_INSTRUCTIONS FOR THE TASK_
Copy all of the records below word for word.

_THE DATA_
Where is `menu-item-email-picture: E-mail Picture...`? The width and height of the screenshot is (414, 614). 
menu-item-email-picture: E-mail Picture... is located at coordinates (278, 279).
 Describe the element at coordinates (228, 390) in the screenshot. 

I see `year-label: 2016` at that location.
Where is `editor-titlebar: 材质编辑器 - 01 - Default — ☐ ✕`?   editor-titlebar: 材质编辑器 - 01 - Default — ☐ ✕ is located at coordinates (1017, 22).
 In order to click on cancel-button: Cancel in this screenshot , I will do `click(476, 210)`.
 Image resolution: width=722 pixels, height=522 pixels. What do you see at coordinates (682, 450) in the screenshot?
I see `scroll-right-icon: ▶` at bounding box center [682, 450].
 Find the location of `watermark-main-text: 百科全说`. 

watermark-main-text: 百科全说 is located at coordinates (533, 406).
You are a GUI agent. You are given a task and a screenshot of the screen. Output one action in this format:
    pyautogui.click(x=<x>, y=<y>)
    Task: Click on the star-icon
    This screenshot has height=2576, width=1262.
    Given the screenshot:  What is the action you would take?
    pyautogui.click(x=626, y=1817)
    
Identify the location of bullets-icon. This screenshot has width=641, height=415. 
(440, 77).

_EXERCISE SOLUTION_
Where is `menu-item-email-picture: E-mail Picture...`? The width and height of the screenshot is (414, 614). 
menu-item-email-picture: E-mail Picture... is located at coordinates (278, 279).
 Describe the element at coordinates (228, 390) in the screenshot. 

I see `year-label: 2016` at that location.
Where is `editor-titlebar: 材质编辑器 - 01 - Default — ☐ ✕`?   editor-titlebar: 材质编辑器 - 01 - Default — ☐ ✕ is located at coordinates (1017, 22).
 In order to click on cancel-button: Cancel in this screenshot , I will do `click(476, 210)`.
 Image resolution: width=722 pixels, height=522 pixels. What do you see at coordinates (682, 450) in the screenshot?
I see `scroll-right-icon: ▶` at bounding box center [682, 450].
 Find the location of `watermark-main-text: 百科全说`. 

watermark-main-text: 百科全说 is located at coordinates (533, 406).
You are a GUI agent. You are given a task and a screenshot of the screen. Output one action in this format:
    pyautogui.click(x=<x>, y=<y>)
    Task: Click on the star-icon
    This screenshot has height=2576, width=1262.
    Given the screenshot:  What is the action you would take?
    pyautogui.click(x=626, y=1817)
    
Identify the location of bullets-icon. This screenshot has width=641, height=415. 
(440, 77).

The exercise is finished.